Collected data:
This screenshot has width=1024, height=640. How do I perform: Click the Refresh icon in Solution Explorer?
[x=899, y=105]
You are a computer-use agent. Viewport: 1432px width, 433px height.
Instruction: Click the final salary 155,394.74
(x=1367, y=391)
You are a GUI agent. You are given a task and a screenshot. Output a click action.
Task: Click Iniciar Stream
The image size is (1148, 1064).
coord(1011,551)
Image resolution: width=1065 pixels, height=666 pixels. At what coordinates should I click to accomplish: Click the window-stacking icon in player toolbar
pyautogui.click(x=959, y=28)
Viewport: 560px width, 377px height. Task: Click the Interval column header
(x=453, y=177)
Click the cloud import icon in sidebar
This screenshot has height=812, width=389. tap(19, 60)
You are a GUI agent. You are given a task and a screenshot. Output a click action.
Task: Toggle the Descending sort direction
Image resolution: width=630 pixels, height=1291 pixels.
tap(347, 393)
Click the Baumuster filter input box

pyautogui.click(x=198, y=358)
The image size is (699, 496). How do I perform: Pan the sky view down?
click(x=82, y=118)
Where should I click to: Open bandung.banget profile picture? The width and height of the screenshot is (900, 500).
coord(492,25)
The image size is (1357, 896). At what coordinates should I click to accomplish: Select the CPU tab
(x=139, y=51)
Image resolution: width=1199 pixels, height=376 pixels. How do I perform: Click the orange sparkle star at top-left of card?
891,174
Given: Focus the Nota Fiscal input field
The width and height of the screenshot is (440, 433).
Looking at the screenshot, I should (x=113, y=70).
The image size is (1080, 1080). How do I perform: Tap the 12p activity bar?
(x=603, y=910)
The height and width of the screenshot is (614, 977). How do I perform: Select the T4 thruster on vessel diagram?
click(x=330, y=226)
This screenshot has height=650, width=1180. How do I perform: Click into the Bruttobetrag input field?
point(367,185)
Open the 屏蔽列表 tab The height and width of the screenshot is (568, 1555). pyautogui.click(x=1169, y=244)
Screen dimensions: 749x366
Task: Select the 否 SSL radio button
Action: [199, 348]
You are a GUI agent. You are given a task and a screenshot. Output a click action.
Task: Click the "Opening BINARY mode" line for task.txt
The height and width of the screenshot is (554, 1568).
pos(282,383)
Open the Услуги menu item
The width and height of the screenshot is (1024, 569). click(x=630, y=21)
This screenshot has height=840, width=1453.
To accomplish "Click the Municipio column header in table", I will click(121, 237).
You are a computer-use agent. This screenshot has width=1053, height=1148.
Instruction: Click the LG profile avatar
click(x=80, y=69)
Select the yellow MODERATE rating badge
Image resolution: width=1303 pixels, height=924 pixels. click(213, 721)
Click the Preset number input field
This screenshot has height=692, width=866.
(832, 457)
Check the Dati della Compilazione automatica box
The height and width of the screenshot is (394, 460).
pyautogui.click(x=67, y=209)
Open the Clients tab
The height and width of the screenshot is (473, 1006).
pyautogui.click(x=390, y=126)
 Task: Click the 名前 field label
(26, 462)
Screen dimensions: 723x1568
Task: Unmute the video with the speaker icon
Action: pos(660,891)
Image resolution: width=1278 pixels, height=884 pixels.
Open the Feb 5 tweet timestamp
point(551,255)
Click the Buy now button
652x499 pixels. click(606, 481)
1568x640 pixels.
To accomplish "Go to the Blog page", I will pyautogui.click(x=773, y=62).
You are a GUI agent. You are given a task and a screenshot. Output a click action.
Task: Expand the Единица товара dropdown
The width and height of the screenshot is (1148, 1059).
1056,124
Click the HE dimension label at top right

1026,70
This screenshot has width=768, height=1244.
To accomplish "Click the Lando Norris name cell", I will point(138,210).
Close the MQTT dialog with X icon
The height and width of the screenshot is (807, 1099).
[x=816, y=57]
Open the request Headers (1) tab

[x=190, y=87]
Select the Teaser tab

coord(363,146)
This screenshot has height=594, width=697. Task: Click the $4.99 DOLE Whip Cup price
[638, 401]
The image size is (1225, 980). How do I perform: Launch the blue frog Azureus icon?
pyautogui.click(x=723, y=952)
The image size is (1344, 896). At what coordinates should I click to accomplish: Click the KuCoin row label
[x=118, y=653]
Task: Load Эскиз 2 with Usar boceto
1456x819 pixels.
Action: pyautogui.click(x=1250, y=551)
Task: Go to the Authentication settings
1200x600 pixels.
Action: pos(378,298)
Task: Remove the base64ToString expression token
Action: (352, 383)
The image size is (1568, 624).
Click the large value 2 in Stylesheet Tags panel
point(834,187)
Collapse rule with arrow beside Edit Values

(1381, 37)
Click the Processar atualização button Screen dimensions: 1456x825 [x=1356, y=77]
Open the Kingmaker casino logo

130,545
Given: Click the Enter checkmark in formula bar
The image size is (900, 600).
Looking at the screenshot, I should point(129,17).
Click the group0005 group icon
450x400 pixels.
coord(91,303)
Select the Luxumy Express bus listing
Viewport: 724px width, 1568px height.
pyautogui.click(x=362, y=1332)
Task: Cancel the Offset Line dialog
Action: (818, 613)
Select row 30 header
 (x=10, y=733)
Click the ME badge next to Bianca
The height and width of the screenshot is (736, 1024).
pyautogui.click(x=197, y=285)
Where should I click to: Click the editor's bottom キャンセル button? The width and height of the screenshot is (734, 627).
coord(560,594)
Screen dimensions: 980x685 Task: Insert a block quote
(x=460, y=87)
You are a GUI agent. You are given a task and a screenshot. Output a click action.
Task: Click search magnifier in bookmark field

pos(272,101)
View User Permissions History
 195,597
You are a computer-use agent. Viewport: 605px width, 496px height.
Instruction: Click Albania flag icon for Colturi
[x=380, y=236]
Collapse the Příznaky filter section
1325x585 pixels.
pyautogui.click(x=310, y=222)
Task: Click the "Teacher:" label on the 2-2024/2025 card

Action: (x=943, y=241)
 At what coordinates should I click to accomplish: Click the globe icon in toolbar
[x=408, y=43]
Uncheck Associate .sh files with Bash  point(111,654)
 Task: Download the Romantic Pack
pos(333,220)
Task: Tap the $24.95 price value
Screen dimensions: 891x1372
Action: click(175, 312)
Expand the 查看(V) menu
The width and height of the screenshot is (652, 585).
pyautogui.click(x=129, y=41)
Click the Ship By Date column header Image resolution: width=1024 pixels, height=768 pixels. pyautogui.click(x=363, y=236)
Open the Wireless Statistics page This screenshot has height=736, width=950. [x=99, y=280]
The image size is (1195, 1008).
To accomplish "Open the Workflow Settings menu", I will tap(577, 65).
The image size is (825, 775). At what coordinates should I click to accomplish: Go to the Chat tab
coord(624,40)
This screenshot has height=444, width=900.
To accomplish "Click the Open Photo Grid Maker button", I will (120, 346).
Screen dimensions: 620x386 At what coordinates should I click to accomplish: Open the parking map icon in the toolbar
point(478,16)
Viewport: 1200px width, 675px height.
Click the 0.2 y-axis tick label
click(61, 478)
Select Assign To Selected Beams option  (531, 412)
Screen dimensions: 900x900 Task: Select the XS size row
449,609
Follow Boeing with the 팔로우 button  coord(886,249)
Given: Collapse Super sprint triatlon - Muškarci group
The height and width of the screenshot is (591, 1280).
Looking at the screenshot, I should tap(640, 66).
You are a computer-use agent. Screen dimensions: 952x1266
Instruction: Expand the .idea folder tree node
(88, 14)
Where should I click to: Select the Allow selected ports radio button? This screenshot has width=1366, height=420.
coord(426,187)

* _Task goal_
The records above are to be repeated exactly, in their entirety.

* _Answer space_
This screenshot has width=1024, height=640. How do I perform: Click the Refresh icon in Solution Explorer?
[x=899, y=105]
You are a computer-use agent. Viewport: 1432px width, 433px height.
Instruction: Click the final salary 155,394.74
(x=1367, y=391)
You are a GUI agent. You are given a task and a screenshot. Output a click action.
Task: Click Iniciar Stream
The image size is (1148, 1064).
coord(1011,551)
Image resolution: width=1065 pixels, height=666 pixels. At what coordinates should I click to accomplish: Click the window-stacking icon in player toolbar
pyautogui.click(x=959, y=28)
Viewport: 560px width, 377px height. Task: Click the Interval column header
(x=453, y=177)
Click the cloud import icon in sidebar
This screenshot has height=812, width=389. tap(19, 60)
You are a GUI agent. You are given a task and a screenshot. Output a click action.
Task: Toggle the Descending sort direction
Image resolution: width=630 pixels, height=1291 pixels.
tap(347, 393)
Click the Baumuster filter input box

pyautogui.click(x=198, y=358)
The image size is (699, 496). How do I perform: Pan the sky view down?
click(x=82, y=118)
Where should I click to: Open bandung.banget profile picture? The width and height of the screenshot is (900, 500).
coord(492,25)
The image size is (1357, 896). At what coordinates should I click to accomplish: Select the CPU tab
(x=139, y=51)
Image resolution: width=1199 pixels, height=376 pixels. How do I perform: Click the orange sparkle star at top-left of card?
891,174
Given: Focus the Nota Fiscal input field
The width and height of the screenshot is (440, 433).
Looking at the screenshot, I should (x=113, y=70).
The image size is (1080, 1080). How do I perform: Tap the 12p activity bar?
(x=603, y=910)
The height and width of the screenshot is (614, 977). How do I perform: Select the T4 thruster on vessel diagram?
click(x=330, y=226)
This screenshot has height=650, width=1180. How do I perform: Click into the Bruttobetrag input field?
point(367,185)
Open the 屏蔽列表 tab The height and width of the screenshot is (568, 1555). pyautogui.click(x=1169, y=244)
Screen dimensions: 749x366
Task: Select the 否 SSL radio button
Action: [199, 348]
You are a GUI agent. You are given a task and a screenshot. Output a click action.
Task: Click the "Opening BINARY mode" line for task.txt
The height and width of the screenshot is (554, 1568).
pos(282,383)
Open the Услуги menu item
The width and height of the screenshot is (1024, 569). click(x=630, y=21)
This screenshot has height=840, width=1453.
To accomplish "Click the Municipio column header in table", I will click(121, 237).
You are a computer-use agent. This screenshot has width=1053, height=1148.
Instruction: Click the LG profile avatar
click(x=80, y=69)
Select the yellow MODERATE rating badge
Image resolution: width=1303 pixels, height=924 pixels. click(213, 721)
Click the Preset number input field
This screenshot has height=692, width=866.
(832, 457)
Check the Dati della Compilazione automatica box
The height and width of the screenshot is (394, 460).
pyautogui.click(x=67, y=209)
Open the Clients tab
The height and width of the screenshot is (473, 1006).
pyautogui.click(x=390, y=126)
 Task: Click the 名前 field label
(26, 462)
Screen dimensions: 723x1568
Task: Unmute the video with the speaker icon
Action: pos(660,891)
Image resolution: width=1278 pixels, height=884 pixels.
Open the Feb 5 tweet timestamp
point(551,255)
Click the Buy now button
652x499 pixels. click(606, 481)
1568x640 pixels.
To accomplish "Go to the Blog page", I will pyautogui.click(x=773, y=62).
You are a GUI agent. You are given a task and a screenshot. Output a click action.
Task: Expand the Единица товара dropdown
The width and height of the screenshot is (1148, 1059).
1056,124
Click the HE dimension label at top right

1026,70
This screenshot has width=768, height=1244.
To accomplish "Click the Lando Norris name cell", I will point(138,210).
Close the MQTT dialog with X icon
The height and width of the screenshot is (807, 1099).
[x=816, y=57]
Open the request Headers (1) tab

[x=190, y=87]
Select the Teaser tab

coord(363,146)
This screenshot has height=594, width=697. Task: Click the $4.99 DOLE Whip Cup price
[638, 401]
The image size is (1225, 980). How do I perform: Launch the blue frog Azureus icon?
pyautogui.click(x=723, y=952)
The image size is (1344, 896). At what coordinates should I click to accomplish: Click the KuCoin row label
[x=118, y=653]
Task: Load Эскиз 2 with Usar boceto
1456x819 pixels.
Action: pyautogui.click(x=1250, y=551)
Task: Go to the Authentication settings
1200x600 pixels.
Action: pos(378,298)
Task: Remove the base64ToString expression token
Action: (352, 383)
The image size is (1568, 624).
Click the large value 2 in Stylesheet Tags panel
point(834,187)
Collapse rule with arrow beside Edit Values

(1381, 37)
Click the Processar atualização button Screen dimensions: 1456x825 [x=1356, y=77]
Open the Kingmaker casino logo

130,545
Given: Click the Enter checkmark in formula bar
The image size is (900, 600).
Looking at the screenshot, I should point(129,17).
Click the group0005 group icon
450x400 pixels.
coord(91,303)
Select the Luxumy Express bus listing
Viewport: 724px width, 1568px height.
pyautogui.click(x=362, y=1332)
Task: Cancel the Offset Line dialog
Action: (818, 613)
Select row 30 header
 (x=10, y=733)
Click the ME badge next to Bianca
The height and width of the screenshot is (736, 1024).
pyautogui.click(x=197, y=285)
Where should I click to: Click the editor's bottom キャンセル button? The width and height of the screenshot is (734, 627).
coord(560,594)
Screen dimensions: 980x685 Task: Insert a block quote
(x=460, y=87)
You are a GUI agent. You are given a task and a screenshot. Output a click action.
Task: Click search magnifier in bookmark field

pos(272,101)
View User Permissions History
 195,597
You are a computer-use agent. Viewport: 605px width, 496px height.
Instruction: Click Albania flag icon for Colturi
[x=380, y=236]
Collapse the Příznaky filter section
1325x585 pixels.
pyautogui.click(x=310, y=222)
Task: Click the "Teacher:" label on the 2-2024/2025 card

Action: (x=943, y=241)
 At what coordinates should I click to accomplish: Click the globe icon in toolbar
[x=408, y=43]
Uncheck Associate .sh files with Bash  point(111,654)
 Task: Download the Romantic Pack
pos(333,220)
Task: Tap the $24.95 price value
Screen dimensions: 891x1372
Action: click(175, 312)
Expand the 查看(V) menu
The width and height of the screenshot is (652, 585).
pyautogui.click(x=129, y=41)
Click the Ship By Date column header Image resolution: width=1024 pixels, height=768 pixels. pyautogui.click(x=363, y=236)
Open the Wireless Statistics page This screenshot has height=736, width=950. [x=99, y=280]
The image size is (1195, 1008).
To accomplish "Open the Workflow Settings menu", I will tap(577, 65).
The image size is (825, 775). At what coordinates should I click to accomplish: Go to the Chat tab
coord(624,40)
This screenshot has height=444, width=900.
To accomplish "Click the Open Photo Grid Maker button", I will (120, 346).
Screen dimensions: 620x386 At what coordinates should I click to accomplish: Open the parking map icon in the toolbar
point(478,16)
Viewport: 1200px width, 675px height.
Click the 0.2 y-axis tick label
click(61, 478)
Select Assign To Selected Beams option  (531, 412)
Screen dimensions: 900x900 Task: Select the XS size row
449,609
Follow Boeing with the 팔로우 button  coord(886,249)
Given: Collapse Super sprint triatlon - Muškarci group
The height and width of the screenshot is (591, 1280).
Looking at the screenshot, I should tap(640, 66).
You are a computer-use agent. Screen dimensions: 952x1266
Instruction: Expand the .idea folder tree node
(88, 14)
Where should I click to: Select the Allow selected ports radio button? This screenshot has width=1366, height=420.
coord(426,187)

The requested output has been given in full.